Wrong column names in generated SQL: Usually caused by ambiguous table naming. Add table context to your question: "from the orders table, not order_items." Creating database views with clear, distinct column names for analytics use also reduces errors.
Slow responses on large databases: Schema with many tables increases the context Claude needs to process. Restrict the MCP server to a dedicated analytics schema, or use database views to expose only the tables relevant to your analysis.
The quality of answers improves noticeably compared to any approach that requires you to describe your database structure manually. Schema-aware generation eliminates the most common failure mode of AI SQL generation, which is inventing column names that do not exist.
FAQ
What databases does MCP support for use with Claude?
As of 2026, MCP database servers support PostgreSQL, MySQL, SQL Server, SQLite, MariaDB, MongoDB, Snowflake, BigQuery, ClickHouse, and DuckDB. DBHub covers the first five through a single interface. For cloud warehouses like Snowflake and BigQuery, official or community MCP servers are available separately. The full list of available servers can be found on the MCP registry at glama.ai.
Do I need to know SQL to use MCP with Claude?
No. The point of connecting your database through MCP is that Claude reads your schema and generates SQL on your behalf. You ask questions in plain English and Claude handles the query construction and execution. Some familiarity with your data structure (knowing which tables exist and roughly what they contain) helps you ask better questions, but writing SQL is not required.
Is it safe to connect a production database to Claude via MCP?

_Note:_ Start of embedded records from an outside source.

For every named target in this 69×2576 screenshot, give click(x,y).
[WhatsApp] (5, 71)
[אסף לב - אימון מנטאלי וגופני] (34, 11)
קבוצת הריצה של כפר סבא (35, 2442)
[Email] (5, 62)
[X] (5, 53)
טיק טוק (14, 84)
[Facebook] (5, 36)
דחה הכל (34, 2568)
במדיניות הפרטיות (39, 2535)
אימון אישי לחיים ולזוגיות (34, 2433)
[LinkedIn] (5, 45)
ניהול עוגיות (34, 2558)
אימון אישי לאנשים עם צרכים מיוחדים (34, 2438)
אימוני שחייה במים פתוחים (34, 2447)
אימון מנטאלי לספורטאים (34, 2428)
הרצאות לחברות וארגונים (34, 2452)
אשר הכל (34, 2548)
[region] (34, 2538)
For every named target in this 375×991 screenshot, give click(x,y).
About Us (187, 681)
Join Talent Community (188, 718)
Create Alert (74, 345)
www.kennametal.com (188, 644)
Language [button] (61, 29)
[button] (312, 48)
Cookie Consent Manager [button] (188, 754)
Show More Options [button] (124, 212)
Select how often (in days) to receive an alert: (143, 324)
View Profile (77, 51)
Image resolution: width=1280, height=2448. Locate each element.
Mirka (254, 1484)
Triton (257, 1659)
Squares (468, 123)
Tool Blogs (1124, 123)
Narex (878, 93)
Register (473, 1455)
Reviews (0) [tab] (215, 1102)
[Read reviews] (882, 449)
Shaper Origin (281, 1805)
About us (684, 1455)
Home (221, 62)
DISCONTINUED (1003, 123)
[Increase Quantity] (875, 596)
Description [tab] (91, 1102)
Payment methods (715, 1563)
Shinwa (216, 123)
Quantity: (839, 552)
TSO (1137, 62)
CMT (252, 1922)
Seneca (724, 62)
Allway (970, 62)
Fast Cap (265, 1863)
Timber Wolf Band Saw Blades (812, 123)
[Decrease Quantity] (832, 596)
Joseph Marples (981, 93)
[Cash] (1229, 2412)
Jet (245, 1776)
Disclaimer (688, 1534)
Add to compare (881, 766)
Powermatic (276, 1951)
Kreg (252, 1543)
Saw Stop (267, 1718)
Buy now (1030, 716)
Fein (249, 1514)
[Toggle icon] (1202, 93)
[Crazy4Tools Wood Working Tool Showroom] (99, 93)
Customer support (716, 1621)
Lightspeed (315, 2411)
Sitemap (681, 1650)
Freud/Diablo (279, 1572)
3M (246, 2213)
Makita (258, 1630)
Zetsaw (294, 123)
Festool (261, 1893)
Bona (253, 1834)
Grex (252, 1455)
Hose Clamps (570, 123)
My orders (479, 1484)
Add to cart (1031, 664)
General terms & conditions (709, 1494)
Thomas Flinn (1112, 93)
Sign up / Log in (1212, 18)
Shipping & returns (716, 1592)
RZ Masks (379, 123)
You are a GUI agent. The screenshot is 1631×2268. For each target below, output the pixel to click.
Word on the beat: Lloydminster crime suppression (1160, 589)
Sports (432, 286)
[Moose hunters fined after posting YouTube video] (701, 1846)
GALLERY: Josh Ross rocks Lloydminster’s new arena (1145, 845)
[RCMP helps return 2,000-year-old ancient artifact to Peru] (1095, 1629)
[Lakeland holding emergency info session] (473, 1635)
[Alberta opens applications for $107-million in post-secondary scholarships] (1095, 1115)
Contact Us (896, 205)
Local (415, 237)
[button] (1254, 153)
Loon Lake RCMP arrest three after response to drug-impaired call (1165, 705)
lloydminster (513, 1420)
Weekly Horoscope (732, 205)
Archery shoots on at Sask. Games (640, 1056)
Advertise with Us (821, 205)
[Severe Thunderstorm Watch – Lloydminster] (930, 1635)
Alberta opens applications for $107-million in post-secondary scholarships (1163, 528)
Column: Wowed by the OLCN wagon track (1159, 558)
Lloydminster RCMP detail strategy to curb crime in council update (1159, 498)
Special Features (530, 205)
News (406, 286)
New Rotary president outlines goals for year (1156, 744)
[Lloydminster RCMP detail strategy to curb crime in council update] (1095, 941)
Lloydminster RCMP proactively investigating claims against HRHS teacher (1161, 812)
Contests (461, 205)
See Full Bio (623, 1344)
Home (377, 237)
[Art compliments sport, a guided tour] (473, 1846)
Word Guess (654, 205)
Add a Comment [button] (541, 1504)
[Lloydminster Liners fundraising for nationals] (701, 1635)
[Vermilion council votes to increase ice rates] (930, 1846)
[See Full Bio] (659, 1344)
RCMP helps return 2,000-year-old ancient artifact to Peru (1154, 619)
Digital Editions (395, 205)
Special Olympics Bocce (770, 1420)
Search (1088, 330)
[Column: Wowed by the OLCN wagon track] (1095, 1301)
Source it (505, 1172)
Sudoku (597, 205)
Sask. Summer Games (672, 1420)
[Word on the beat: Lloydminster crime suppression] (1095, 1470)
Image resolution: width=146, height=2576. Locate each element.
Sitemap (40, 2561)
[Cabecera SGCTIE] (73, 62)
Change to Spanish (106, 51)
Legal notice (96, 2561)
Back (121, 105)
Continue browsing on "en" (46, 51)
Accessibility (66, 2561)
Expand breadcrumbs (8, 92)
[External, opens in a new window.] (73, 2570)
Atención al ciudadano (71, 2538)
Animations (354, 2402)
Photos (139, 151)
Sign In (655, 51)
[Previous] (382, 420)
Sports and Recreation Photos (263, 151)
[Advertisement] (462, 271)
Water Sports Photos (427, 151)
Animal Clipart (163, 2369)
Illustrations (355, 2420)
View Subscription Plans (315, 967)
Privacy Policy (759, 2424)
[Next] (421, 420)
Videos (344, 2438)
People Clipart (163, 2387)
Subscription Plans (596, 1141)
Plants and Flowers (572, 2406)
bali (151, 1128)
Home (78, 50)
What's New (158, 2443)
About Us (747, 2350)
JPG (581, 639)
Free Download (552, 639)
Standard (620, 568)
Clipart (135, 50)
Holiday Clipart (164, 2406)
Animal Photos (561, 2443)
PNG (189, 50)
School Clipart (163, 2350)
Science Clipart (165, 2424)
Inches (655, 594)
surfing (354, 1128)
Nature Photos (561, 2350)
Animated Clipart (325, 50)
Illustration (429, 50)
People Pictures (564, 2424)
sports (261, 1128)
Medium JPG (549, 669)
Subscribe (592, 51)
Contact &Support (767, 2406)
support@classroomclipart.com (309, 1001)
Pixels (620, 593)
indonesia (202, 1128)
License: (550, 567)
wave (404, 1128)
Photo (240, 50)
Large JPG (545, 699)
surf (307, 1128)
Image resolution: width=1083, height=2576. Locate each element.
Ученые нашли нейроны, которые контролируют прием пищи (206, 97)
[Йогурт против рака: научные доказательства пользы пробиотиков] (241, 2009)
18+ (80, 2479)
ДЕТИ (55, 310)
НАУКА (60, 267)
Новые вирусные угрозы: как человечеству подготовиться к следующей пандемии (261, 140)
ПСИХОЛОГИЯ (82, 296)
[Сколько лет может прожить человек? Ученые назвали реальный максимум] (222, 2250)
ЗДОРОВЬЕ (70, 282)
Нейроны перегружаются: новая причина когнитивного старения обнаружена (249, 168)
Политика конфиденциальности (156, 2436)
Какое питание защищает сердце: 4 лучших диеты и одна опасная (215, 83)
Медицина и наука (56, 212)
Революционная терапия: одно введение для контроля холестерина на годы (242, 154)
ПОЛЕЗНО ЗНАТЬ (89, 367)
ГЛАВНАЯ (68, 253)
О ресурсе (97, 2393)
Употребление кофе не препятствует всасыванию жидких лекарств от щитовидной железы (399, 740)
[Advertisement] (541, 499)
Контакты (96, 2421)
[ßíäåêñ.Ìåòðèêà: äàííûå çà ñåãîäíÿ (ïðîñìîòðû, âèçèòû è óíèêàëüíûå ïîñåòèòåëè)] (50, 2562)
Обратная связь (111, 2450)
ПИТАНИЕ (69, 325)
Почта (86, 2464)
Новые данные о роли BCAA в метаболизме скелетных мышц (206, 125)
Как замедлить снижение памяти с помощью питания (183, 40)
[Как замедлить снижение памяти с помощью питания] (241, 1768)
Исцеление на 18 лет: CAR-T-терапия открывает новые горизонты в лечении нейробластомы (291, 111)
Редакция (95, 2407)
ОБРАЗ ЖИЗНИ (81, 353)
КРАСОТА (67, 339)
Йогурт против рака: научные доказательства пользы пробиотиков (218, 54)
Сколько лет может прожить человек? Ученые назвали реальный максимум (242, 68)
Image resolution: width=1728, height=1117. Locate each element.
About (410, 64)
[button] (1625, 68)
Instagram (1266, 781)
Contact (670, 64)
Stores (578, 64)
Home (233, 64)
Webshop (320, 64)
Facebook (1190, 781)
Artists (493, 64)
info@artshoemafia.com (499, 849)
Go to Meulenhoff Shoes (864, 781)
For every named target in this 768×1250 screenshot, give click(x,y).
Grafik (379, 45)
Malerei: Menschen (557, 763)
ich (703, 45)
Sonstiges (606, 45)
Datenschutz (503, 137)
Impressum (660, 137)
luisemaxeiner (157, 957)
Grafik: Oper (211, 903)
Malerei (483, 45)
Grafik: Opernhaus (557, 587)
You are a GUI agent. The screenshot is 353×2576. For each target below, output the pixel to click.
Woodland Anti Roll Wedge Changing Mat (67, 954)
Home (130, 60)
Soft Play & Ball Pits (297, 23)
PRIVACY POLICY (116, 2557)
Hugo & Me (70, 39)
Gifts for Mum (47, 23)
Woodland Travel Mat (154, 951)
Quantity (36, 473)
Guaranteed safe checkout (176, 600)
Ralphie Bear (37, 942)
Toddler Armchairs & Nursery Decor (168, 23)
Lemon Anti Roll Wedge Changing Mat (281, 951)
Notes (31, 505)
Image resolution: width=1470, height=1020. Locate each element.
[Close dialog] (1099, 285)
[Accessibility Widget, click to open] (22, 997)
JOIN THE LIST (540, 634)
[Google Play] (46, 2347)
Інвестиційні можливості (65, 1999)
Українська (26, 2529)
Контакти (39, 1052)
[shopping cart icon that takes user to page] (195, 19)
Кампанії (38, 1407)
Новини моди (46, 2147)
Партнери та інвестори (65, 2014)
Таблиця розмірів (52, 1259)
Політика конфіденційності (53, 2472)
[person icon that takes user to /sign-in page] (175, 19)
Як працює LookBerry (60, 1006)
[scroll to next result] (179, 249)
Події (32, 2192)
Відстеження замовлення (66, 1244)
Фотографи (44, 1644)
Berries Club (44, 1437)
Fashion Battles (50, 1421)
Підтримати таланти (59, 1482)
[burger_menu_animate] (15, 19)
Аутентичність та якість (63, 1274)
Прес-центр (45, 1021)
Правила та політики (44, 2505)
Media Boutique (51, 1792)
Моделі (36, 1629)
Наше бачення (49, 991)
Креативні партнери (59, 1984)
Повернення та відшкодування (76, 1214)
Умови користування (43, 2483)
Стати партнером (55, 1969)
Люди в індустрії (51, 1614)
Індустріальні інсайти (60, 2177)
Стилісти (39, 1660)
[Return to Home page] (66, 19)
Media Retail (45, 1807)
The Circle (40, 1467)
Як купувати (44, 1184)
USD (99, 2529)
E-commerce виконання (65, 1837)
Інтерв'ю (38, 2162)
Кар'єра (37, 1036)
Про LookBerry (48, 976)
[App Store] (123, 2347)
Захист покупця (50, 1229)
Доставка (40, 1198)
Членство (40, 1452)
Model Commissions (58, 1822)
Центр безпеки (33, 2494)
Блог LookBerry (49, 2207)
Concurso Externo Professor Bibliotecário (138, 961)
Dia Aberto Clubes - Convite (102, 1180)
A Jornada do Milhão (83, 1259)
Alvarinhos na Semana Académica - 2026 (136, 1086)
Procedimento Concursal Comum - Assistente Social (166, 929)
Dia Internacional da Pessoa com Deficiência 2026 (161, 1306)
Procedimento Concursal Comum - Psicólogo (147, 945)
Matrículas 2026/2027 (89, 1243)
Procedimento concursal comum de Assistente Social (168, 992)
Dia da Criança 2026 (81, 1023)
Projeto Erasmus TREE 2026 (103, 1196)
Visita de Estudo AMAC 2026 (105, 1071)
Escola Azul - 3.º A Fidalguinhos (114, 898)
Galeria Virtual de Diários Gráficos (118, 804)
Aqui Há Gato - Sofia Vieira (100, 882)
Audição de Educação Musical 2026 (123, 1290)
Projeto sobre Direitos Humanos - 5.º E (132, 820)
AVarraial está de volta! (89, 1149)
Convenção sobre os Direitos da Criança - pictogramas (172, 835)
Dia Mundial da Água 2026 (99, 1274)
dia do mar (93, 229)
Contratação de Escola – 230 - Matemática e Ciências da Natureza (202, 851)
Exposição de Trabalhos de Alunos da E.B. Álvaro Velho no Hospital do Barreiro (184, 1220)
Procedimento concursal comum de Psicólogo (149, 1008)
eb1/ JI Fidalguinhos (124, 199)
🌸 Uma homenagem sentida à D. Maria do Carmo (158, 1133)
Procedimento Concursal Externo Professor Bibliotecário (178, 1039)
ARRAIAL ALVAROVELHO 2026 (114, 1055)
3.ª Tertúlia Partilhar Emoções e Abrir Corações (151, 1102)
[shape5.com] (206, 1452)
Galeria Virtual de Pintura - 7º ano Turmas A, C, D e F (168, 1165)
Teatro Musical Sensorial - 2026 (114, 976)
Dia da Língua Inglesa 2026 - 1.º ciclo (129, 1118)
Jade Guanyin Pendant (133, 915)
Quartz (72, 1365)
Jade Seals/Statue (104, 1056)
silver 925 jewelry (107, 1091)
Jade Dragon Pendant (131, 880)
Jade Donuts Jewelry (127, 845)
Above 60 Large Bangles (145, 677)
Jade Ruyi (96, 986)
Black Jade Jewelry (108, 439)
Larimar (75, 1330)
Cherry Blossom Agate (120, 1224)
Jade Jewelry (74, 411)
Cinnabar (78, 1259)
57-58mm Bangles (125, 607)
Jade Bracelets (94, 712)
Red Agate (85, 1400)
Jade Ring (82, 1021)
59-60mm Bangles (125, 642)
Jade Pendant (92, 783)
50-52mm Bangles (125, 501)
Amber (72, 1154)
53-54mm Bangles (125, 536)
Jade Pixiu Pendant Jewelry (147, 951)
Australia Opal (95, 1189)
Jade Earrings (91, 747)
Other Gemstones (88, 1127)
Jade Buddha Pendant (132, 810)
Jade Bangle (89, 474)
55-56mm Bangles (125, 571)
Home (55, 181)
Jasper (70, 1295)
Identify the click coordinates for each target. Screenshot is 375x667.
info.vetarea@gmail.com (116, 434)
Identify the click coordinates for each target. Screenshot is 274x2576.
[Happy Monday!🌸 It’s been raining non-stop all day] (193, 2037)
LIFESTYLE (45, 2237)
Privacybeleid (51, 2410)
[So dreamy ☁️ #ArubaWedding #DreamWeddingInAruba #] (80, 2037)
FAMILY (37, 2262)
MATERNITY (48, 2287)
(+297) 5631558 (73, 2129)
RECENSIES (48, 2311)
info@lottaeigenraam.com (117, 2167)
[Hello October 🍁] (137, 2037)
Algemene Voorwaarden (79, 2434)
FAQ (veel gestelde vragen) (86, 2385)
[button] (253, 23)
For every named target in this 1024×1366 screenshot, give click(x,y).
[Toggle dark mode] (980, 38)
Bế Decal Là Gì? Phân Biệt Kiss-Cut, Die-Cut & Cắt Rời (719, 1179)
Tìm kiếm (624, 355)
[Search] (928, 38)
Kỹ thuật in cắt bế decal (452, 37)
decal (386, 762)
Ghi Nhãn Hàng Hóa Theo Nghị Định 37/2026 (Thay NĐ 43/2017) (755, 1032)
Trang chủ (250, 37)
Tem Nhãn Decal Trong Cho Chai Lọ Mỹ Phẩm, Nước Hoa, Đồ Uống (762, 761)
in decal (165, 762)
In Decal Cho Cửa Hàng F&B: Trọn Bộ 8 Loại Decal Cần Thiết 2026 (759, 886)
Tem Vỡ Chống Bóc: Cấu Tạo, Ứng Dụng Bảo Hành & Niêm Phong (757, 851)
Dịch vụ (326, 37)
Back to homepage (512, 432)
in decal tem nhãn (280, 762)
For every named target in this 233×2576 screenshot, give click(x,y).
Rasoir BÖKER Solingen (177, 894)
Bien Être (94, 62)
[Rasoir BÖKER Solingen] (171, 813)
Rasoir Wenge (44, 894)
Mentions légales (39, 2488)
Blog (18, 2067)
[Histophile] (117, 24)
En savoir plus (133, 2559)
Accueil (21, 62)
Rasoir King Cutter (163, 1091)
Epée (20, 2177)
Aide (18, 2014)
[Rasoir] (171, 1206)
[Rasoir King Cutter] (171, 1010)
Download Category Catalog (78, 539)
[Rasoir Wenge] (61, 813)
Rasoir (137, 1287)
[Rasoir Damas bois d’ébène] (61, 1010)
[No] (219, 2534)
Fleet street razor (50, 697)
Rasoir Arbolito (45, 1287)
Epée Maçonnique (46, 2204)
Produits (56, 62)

Yes, with the right setup. Always create a dedicated read-only database user with SELECT-only permissions on the specific tables you want to analyze. Never use admin credentials in an MCP connection string. The MCP server configuration file contains your credentials in plain text, so store it in a location with appropriate file system permissions and do not commit it to version control.
Which MCP server should I use for PostgreSQL?
DBHub (npx dbhub) is the most practical option for most setups. Anthropic also ships an official reference server at @modelcontextprotocol/server-postgres that is more minimal. For PostgreSQL with performance analysis features, the crystaldba/postgres-mcp project on GitHub adds query plan analysis and index suggestions on top of standard query tools. All three work with Claude Desktop.
Can I connect multiple databases to Claude at the same time?
Yes. The Claude Desktop config file supports multiple MCP servers under the mcpServers key. Each entry points to a different database connection. Claude determines which database to query based on the context of your question. You can connect a production PostgreSQL database, an analytics MySQL instance, and a local SQLite file simultaneously, and switch between them in the same conversation.